[Records from a data collection]
※ ※ ※

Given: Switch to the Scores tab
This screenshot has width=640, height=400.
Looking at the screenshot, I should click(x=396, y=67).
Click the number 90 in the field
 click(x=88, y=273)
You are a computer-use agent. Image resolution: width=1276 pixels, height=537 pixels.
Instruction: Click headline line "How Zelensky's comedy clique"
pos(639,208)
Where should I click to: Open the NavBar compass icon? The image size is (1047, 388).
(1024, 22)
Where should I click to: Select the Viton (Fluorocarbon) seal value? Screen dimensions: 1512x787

※ ※ ※

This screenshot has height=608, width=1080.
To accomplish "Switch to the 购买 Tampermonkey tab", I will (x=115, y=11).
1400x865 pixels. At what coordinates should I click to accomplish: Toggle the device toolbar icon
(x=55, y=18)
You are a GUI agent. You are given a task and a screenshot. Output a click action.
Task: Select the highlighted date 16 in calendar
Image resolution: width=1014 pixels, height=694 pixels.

※ ※ ※

**What to do**
Copy the material above word for word, from the line with "Given: Switch to the Scores tab" up to and including the line with "Where should I click to: Select".

**Result below**
Given: Switch to the Scores tab
This screenshot has width=640, height=400.
Looking at the screenshot, I should click(x=396, y=67).
Click the number 90 in the field
 click(x=88, y=273)
You are a computer-use agent. Image resolution: width=1276 pixels, height=537 pixels.
Instruction: Click headline line "How Zelensky's comedy clique"
pos(639,208)
Where should I click to: Open the NavBar compass icon? The image size is (1047, 388).
(1024, 22)
Where should I click to: Select the Viton (Fluorocarbon) seal value? Screen dimensions: 1512x787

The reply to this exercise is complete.